— START —

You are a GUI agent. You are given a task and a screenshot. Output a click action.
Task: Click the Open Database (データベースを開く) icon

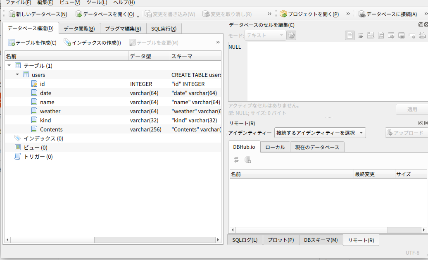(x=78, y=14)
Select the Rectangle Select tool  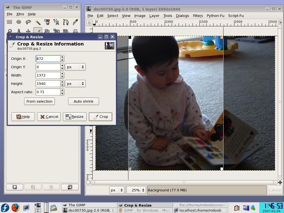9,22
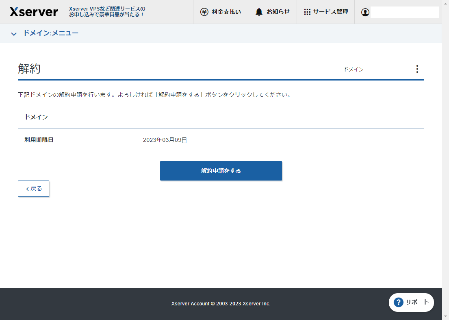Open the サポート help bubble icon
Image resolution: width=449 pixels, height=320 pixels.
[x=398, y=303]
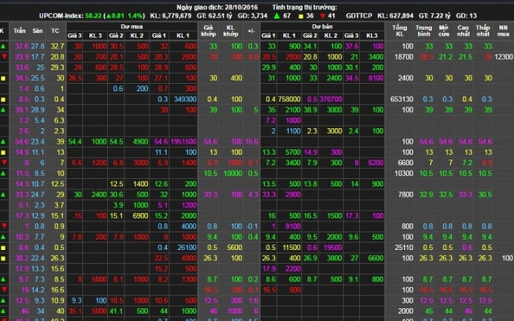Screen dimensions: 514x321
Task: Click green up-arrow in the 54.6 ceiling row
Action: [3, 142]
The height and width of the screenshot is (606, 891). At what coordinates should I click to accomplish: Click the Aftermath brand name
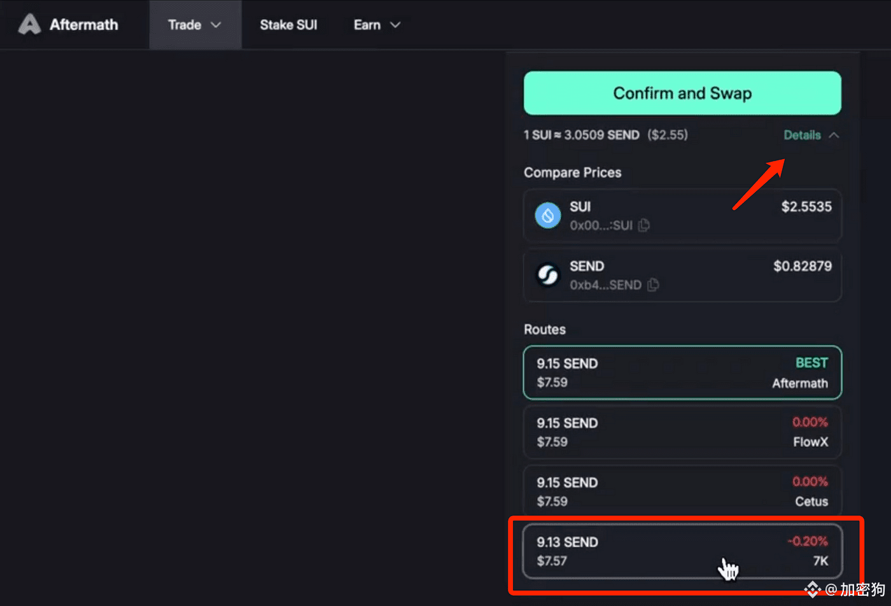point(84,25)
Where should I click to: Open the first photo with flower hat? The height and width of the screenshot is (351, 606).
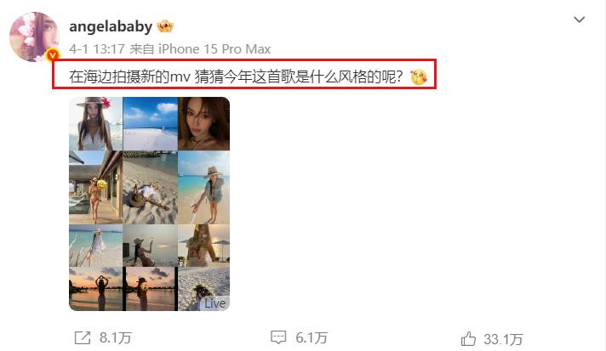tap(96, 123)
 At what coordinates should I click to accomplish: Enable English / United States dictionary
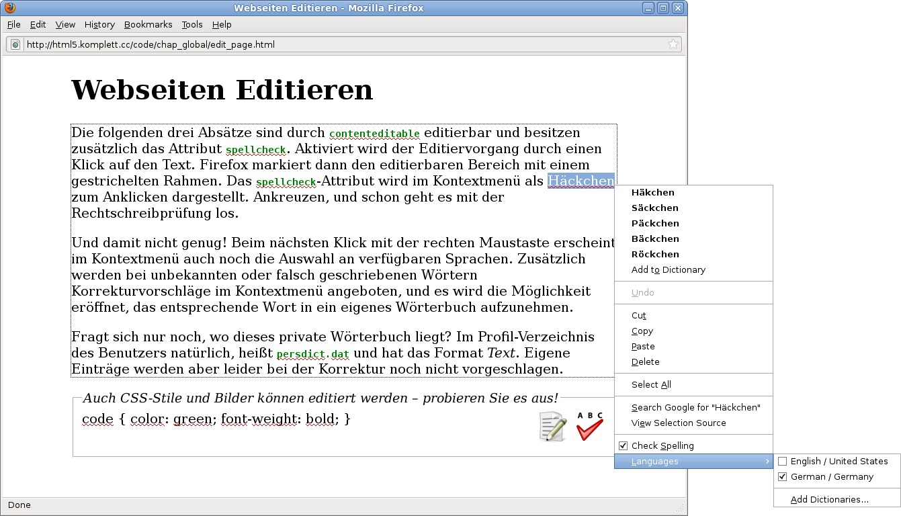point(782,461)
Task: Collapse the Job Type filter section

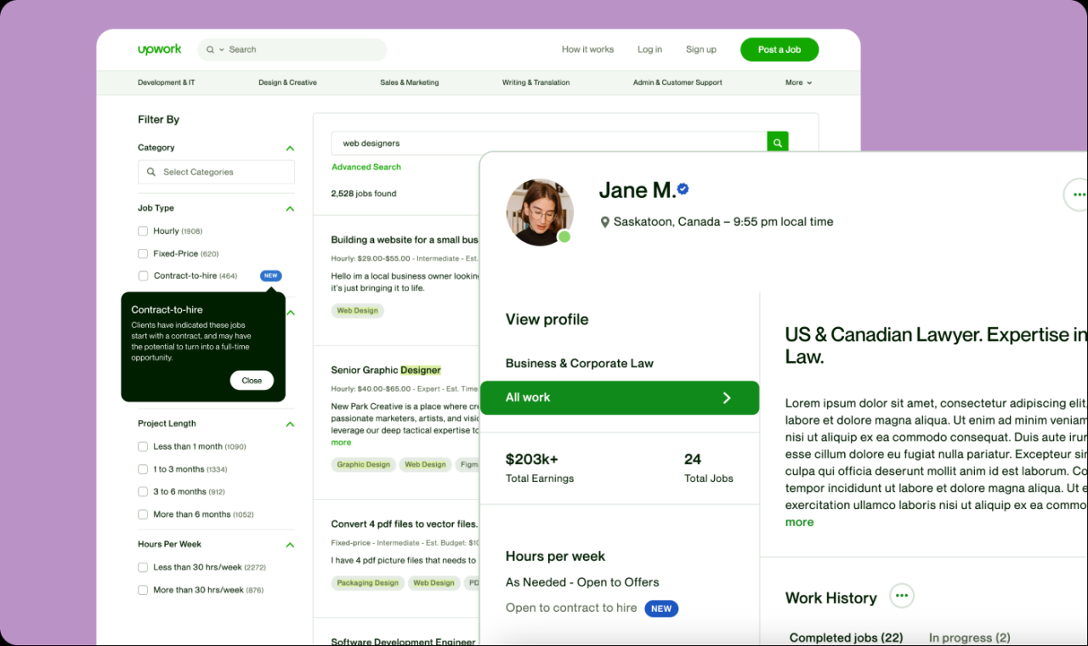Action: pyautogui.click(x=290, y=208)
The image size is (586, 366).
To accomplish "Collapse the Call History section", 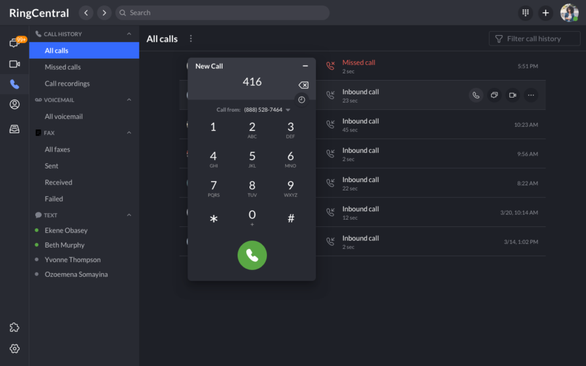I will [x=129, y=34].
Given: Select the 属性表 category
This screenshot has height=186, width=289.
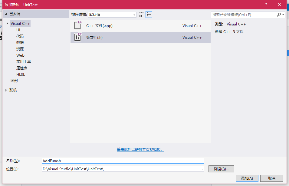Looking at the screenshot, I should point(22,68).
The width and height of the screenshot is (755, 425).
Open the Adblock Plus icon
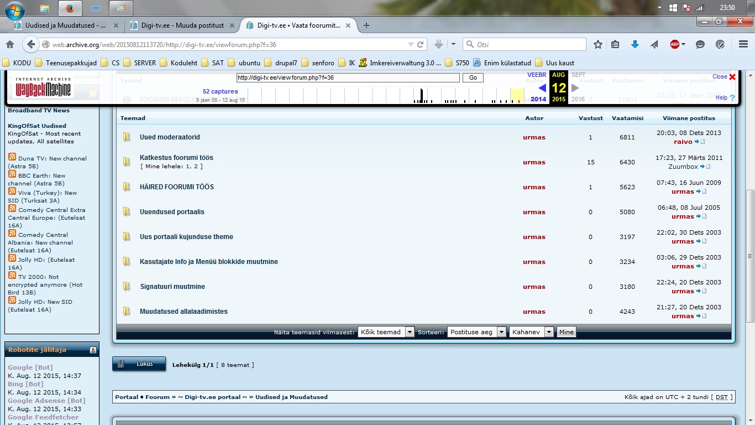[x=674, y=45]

— END —
— START —

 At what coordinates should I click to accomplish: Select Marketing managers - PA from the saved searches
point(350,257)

— END —

> Exercise instructions:
Locate each line in the rows above that contains the word "what" and copy it out in full. Uppercase and lowercase letters must match.

> Complete answer:
The height and width of the screenshot is (606, 891). At what coordinates should I click to accomplish: Click the Aftermath brand name
 At what coordinates should I click to accomplish: Enable English / United States dictionary
 At what coordinates should I click to accomplish: Select Marketing managers - PA from the saved searches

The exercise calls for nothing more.